* _Data_:

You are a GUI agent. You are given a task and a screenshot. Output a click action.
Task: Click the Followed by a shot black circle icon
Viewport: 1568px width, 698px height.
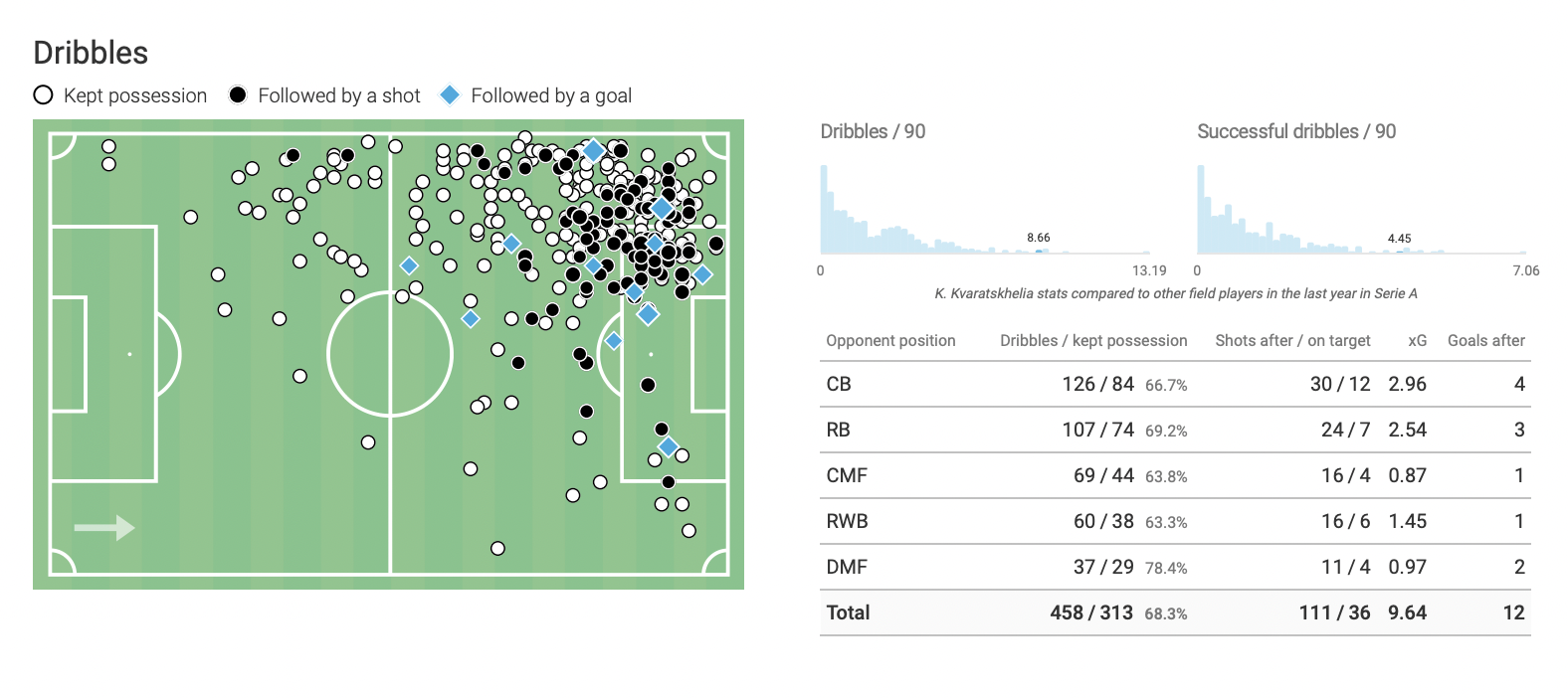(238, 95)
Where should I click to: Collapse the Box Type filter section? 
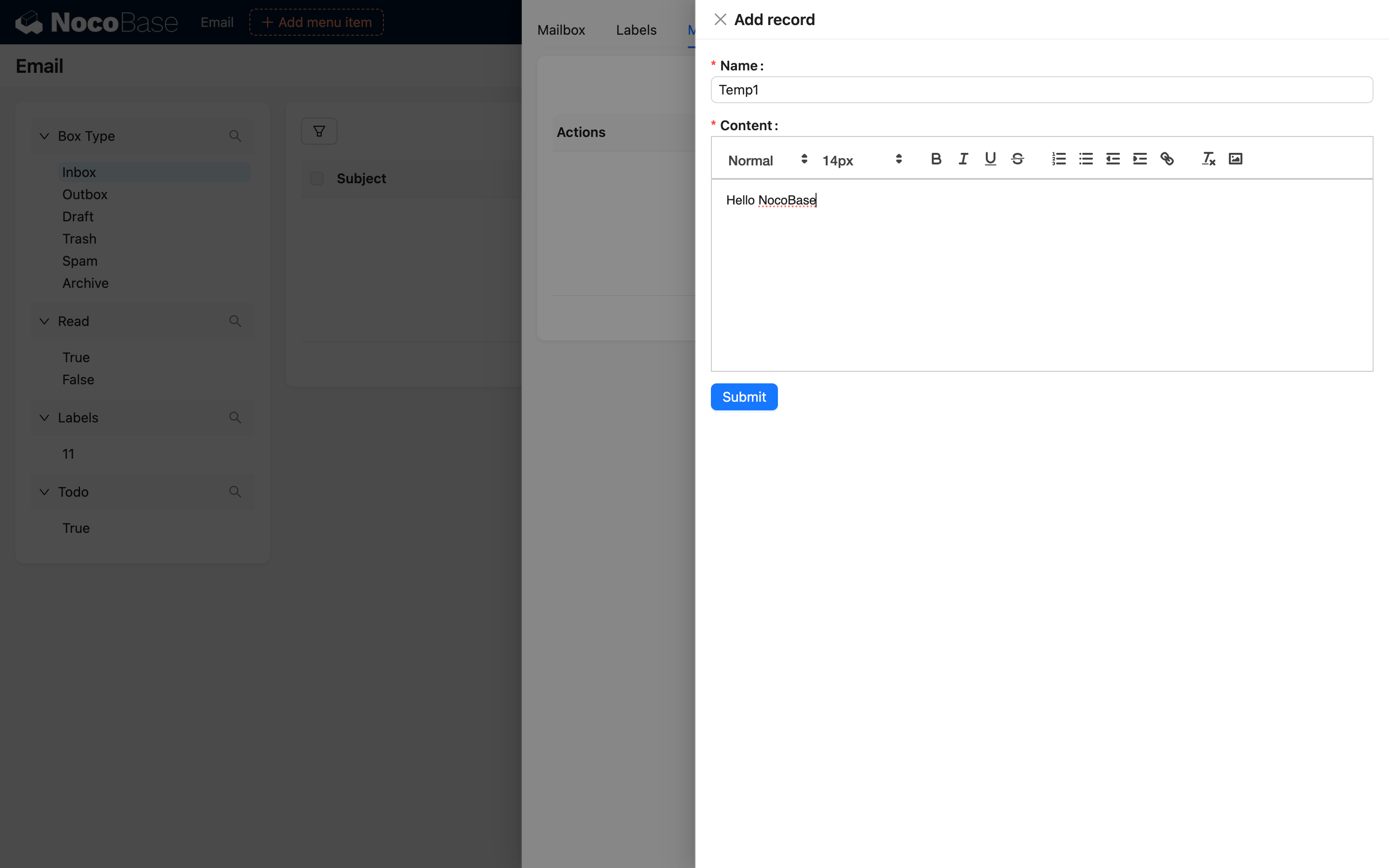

* _Prompt_: Print every line of the records above verbatim, leaving out the pictures.

* _Solution for this task_:
You are a GUI agent. You are given a task and a screenshot. Output a click action.
Task: Click the Followed by a shot black circle icon
Viewport: 1568px width, 698px height.
(238, 95)
Where should I click to: Collapse the Box Type filter section? 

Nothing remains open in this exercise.